Data for locating visible targets
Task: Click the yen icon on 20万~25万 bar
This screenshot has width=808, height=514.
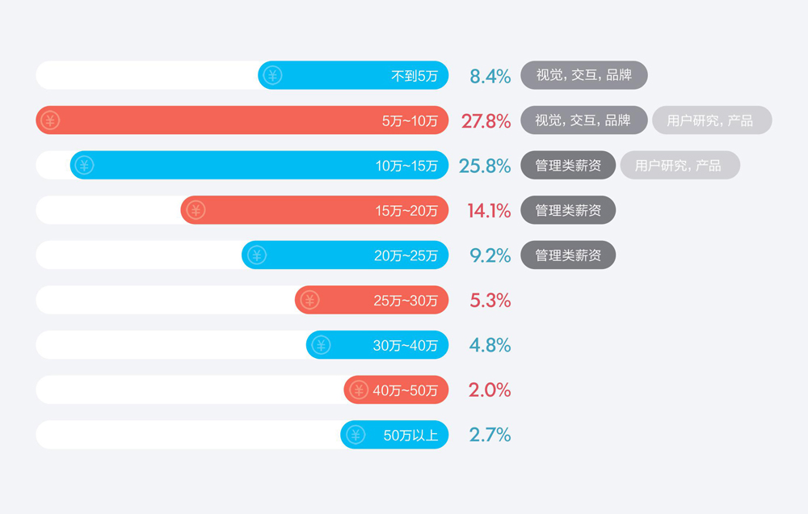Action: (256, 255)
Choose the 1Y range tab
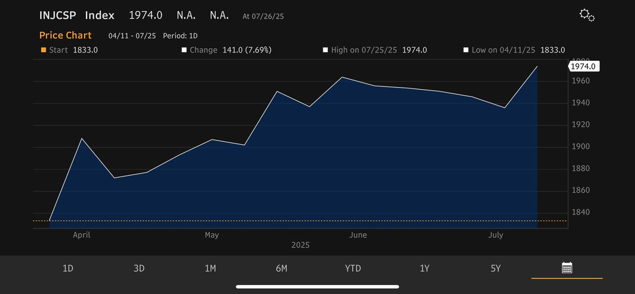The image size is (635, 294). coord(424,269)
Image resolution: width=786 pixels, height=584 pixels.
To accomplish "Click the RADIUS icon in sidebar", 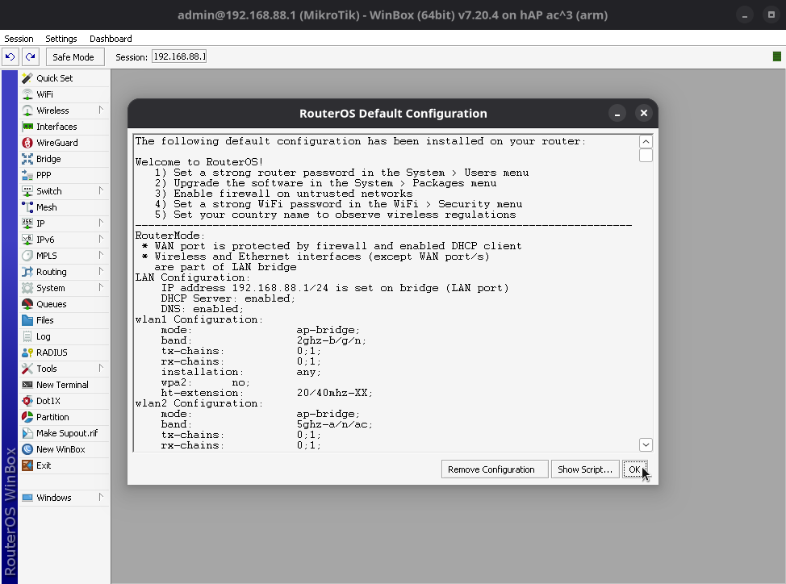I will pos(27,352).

EXERCISE PROMPT: Please report each line of the listing above that contains the word "width".

WRITTEN SOLUTION:
This screenshot has width=808, height=514.
Image resolution: width=786 pixels, height=584 pixels.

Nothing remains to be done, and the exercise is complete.